**Given records**
'''

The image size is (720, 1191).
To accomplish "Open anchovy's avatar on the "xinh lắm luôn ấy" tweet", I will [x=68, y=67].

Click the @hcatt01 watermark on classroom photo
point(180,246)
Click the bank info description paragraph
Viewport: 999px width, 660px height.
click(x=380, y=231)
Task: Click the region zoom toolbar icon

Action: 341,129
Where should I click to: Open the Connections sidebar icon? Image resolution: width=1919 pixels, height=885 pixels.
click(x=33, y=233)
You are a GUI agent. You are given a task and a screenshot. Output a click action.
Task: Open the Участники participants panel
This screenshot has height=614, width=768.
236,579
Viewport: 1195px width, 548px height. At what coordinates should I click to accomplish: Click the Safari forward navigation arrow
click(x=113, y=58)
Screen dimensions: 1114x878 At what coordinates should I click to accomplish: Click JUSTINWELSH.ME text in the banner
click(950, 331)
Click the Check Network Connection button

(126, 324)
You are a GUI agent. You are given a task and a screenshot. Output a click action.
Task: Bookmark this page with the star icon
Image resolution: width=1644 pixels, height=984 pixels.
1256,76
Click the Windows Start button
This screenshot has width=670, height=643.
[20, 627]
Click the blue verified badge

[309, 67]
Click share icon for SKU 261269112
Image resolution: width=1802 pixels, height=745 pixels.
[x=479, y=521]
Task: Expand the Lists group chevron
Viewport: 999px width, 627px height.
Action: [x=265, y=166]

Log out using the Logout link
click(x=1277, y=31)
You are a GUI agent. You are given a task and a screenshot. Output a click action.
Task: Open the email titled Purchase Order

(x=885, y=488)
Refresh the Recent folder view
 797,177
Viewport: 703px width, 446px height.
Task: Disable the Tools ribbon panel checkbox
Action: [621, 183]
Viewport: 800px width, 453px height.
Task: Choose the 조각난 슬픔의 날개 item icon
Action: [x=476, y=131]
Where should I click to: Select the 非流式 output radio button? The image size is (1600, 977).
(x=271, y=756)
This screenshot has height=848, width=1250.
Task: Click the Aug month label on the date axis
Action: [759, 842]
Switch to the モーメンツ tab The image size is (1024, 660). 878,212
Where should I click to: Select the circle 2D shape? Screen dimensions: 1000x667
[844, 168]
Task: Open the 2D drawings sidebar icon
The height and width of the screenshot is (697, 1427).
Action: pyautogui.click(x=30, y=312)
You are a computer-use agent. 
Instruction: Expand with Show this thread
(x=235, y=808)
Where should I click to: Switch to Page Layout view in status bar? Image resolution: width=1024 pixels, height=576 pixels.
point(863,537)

'''

**Exercise**
Repeat each line above exactly as it stands.

**Response area**
The image size is (720, 1191).
To accomplish "Open anchovy's avatar on the "xinh lắm luôn ấy" tweet", I will [x=68, y=67].

Click the @hcatt01 watermark on classroom photo
point(180,246)
Click the bank info description paragraph
Viewport: 999px width, 660px height.
click(x=380, y=231)
Task: Click the region zoom toolbar icon

Action: 341,129
Where should I click to: Open the Connections sidebar icon? Image resolution: width=1919 pixels, height=885 pixels.
click(x=33, y=233)
You are a GUI agent. You are given a task and a screenshot. Output a click action.
Task: Open the Участники participants panel
This screenshot has height=614, width=768.
236,579
Viewport: 1195px width, 548px height. At what coordinates should I click to accomplish: Click the Safari forward navigation arrow
click(x=113, y=58)
Screen dimensions: 1114x878 At what coordinates should I click to accomplish: Click JUSTINWELSH.ME text in the banner
click(950, 331)
Click the Check Network Connection button

(126, 324)
You are a GUI agent. You are given a task and a screenshot. Output a click action.
Task: Bookmark this page with the star icon
Image resolution: width=1644 pixels, height=984 pixels.
1256,76
Click the Windows Start button
This screenshot has width=670, height=643.
[20, 627]
Click the blue verified badge

[309, 67]
Click share icon for SKU 261269112
Image resolution: width=1802 pixels, height=745 pixels.
[x=479, y=521]
Task: Expand the Lists group chevron
Viewport: 999px width, 627px height.
Action: [x=265, y=166]

Log out using the Logout link
click(x=1277, y=31)
You are a GUI agent. You are given a task and a screenshot. Output a click action.
Task: Open the email titled Purchase Order

(x=885, y=488)
Refresh the Recent folder view
 797,177
Viewport: 703px width, 446px height.
Task: Disable the Tools ribbon panel checkbox
Action: [621, 183]
Viewport: 800px width, 453px height.
Task: Choose the 조각난 슬픔의 날개 item icon
Action: [x=476, y=131]
Where should I click to: Select the 非流式 output radio button? The image size is (1600, 977).
(x=271, y=756)
This screenshot has height=848, width=1250.
Task: Click the Aug month label on the date axis
Action: [759, 842]
Switch to the モーメンツ tab The image size is (1024, 660). 878,212
Where should I click to: Select the circle 2D shape? Screen dimensions: 1000x667
[844, 168]
Task: Open the 2D drawings sidebar icon
The height and width of the screenshot is (697, 1427).
Action: pyautogui.click(x=30, y=312)
You are a computer-use agent. 
Instruction: Expand with Show this thread
(x=235, y=808)
Where should I click to: Switch to Page Layout view in status bar? Image resolution: width=1024 pixels, height=576 pixels.
point(863,537)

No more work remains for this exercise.